9/12/10

Obscure Grooves #10

howdy moon - st 1974

The technicolor mystery tour that was the psychedelic era ended with the Beatles' White Album.... everyone had had enough electrical bananas, incense and peppermints, and were ready for something mellow.  In other words, LSD was out, and marijuana was in.... way in.  Time to mellow out.

The Byrds released a country & western album, James Taylor was on the cover of TIME, and the Lonely Hearts Club Band had broken up.  It was time to make way for mellow, Laurel Canyon soft rock.  And since this is an "obscure grooves" post, I won't hit you with songs by America, Neil Young, or Joni Mitchell - you've heard them all before.  But have you heard of Howdy Moon?

I f***ing love this album.  It's a crying shame they broke up shortly after its release, because there is some real talent here.  Band member, Jon Lind (the dude in the center on the album cover), went on to write songs for Vanessa Williams ("Save the Best for Last"), Earth, Wind and Fire ("Boogie Wonderland"), Madonna ("Crazy for You") and even (gasp!) the Jonas Brothers ("Before the Storm").  Here's a couple tracks from the album.

"Machine" [download]



"Cook With Honey" [download] BTW this song would become a minor hit for Judy Collins





I don't really know a whole lot about Rig, other than that their drummer, Kenny Buttrey, was "one of the most influential session musicians in Nashville history" according to CMT. My understanding is that they broke up early on - in fact, they didn't even make it long enough to see the album released.

******************************

**Task prompt:** According to the Howdy Moon post, which songs did Jon Lind go on to write for other artists? Name each song with its artist. The material after this post comes from a separate source.

**Supplied information:**
******************************

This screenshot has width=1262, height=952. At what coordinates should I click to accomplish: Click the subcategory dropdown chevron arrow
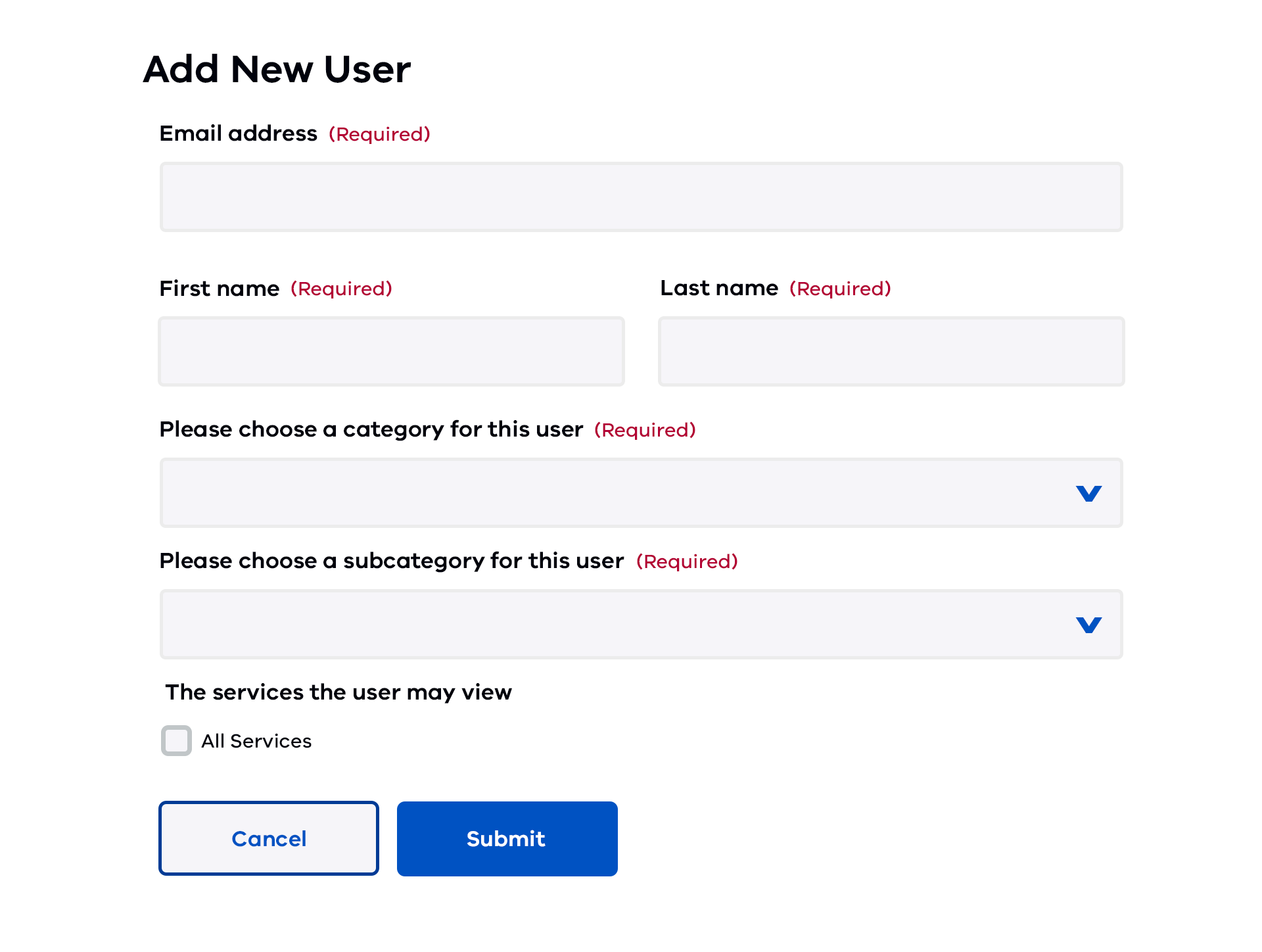pos(1088,625)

******************************

**Output for this task:**
- "Save the Best for Last" (Vanessa Williams)
- "Boogie Wonderland" (Earth, Wind and Fire)
- "Crazy for You" (Madonna)
- "Before the Storm" (the Jonas Brothers)